Life of the Party

Jesus tarries over the end of the story. We know the in-breaking, loving restoration of the younger brother. We know the exquisite peace of the father who’s retrieved his own from the dead. We haven’t the slightest about the residual anger, distrust, jealousy of the elder brother.

That Jesus lingers past the reuniting and draws our attention back to the elder brother matters. It matters because it is unmistakably real. It is the life that goes on.

That the elder brother flatly refuses to enter into the celebration of his brother’s return when parents and cousins and anonymous farm hands and house servants are feasting matters greatly. By his palpable absence, he mars a moment of celebration and blessing extended to anyone within earshot of the family home. He returns fire for his felt injury in a way that cannot but impact everyone drawn into the father’s happiness.

By pulling up short and denying a tidy resolution, Jesus is compelling his hearers to judge rightly, inevitably the elder brother’s refusal to participate in his father’s joy as abhorrent. He chooses resentment over reconciliation, grudge over grace.

It’s a lesson not lost on Luke, for whom this moment caps a set of stories about losing, finding, rejoicing. Everything Jesus shares in Samaria finds its pivot here at the textual centerpoint of the journey. His hearers are confronted with a choice between their own small lives and God’s abundant life, between broken independence and binding partnership.

God calls us to loss. It is a demand without condition, limit, mitigation.

God intends to celebrate. He bends the attention of the community and the cosmos toward his pleasure.

Do we believe, or do we take lightly the joy of heaven as another turns toward home?
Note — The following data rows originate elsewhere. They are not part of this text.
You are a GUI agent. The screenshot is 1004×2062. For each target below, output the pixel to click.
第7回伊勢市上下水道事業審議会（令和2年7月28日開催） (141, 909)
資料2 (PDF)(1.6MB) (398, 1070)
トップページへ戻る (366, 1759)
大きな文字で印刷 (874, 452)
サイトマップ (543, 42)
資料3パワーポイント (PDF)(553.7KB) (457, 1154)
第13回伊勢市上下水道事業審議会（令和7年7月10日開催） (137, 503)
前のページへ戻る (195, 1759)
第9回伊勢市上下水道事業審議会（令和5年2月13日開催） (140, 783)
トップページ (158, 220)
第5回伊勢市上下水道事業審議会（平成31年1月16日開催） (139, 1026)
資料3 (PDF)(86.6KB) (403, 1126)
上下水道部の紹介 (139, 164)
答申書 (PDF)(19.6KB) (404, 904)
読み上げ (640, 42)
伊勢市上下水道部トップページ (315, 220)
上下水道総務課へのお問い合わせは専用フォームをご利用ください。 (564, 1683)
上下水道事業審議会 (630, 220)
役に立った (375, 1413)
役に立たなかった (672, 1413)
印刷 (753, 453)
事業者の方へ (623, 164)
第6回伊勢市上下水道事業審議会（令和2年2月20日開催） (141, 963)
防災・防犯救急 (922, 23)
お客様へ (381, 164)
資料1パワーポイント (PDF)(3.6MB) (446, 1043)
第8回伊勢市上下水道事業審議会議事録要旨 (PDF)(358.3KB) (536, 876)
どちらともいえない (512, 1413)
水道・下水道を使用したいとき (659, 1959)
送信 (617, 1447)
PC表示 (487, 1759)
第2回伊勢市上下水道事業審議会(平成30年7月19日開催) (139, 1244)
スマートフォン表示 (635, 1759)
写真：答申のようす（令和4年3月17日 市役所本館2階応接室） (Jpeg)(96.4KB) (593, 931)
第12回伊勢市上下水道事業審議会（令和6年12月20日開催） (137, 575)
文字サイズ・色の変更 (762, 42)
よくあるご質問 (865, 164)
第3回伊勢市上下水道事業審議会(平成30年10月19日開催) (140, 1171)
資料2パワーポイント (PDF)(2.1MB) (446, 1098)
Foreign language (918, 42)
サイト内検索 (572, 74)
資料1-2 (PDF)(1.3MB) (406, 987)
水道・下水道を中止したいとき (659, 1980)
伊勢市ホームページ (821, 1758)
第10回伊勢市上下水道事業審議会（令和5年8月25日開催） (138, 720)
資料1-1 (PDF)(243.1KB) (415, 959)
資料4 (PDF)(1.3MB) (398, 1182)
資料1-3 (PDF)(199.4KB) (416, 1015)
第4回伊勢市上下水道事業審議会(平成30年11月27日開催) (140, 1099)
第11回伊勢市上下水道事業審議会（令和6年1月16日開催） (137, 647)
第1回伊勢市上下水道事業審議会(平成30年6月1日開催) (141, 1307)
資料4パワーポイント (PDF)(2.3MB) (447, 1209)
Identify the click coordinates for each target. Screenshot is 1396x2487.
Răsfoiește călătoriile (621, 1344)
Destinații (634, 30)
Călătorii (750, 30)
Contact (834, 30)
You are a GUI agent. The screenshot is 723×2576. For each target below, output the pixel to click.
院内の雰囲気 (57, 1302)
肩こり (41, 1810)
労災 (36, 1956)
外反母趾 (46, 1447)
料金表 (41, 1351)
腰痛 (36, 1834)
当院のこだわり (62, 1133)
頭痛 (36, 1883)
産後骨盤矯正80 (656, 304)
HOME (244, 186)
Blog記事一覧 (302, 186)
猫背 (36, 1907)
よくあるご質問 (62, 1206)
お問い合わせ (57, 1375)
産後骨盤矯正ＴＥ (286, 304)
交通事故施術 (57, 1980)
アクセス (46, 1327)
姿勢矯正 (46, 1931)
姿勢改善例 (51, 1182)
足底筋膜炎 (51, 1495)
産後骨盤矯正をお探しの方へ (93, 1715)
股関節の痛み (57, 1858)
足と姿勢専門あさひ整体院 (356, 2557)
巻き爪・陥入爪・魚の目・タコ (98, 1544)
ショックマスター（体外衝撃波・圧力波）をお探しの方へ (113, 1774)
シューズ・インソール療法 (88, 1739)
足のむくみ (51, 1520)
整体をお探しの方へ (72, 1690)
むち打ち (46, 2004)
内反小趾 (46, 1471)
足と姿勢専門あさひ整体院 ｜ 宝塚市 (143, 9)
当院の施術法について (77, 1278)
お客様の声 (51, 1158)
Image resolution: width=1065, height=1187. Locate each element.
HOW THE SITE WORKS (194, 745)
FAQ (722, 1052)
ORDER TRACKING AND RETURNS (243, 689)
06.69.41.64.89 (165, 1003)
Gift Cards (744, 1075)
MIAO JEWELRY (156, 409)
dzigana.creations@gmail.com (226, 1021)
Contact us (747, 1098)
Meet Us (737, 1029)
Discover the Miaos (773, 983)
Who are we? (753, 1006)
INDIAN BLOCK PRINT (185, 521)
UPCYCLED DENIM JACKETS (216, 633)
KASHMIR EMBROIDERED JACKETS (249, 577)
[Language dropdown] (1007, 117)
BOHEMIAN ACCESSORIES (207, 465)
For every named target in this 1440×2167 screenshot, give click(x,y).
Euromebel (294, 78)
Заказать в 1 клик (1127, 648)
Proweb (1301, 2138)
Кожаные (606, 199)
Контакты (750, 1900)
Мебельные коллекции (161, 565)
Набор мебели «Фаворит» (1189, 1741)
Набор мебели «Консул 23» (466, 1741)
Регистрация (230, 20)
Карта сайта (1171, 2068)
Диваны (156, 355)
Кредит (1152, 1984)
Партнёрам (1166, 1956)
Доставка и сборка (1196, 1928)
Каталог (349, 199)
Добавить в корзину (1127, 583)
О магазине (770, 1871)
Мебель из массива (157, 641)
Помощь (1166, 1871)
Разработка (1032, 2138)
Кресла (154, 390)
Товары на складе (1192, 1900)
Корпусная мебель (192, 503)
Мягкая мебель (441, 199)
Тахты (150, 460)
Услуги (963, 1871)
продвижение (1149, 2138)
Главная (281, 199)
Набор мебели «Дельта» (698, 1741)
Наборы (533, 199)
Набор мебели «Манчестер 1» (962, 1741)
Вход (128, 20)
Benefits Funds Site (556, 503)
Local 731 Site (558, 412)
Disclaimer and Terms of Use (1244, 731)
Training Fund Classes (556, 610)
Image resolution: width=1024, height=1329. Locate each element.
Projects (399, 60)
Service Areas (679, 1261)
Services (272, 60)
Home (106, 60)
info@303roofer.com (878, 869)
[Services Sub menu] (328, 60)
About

The beauty of Lent for me is precisely in this, in the wonder of a God more intent on endowing than on reckoning, on gracing his beloved than on assessing her merit. A God whose beauty bears lasting marks. The cross keeps before us the sober reality of our sin. The man abandoned there to die keeps before us the relentless affection, the open invitation to celebrate homecoming. Mine. Yours. Anyone’s. Be mindful. Be glad.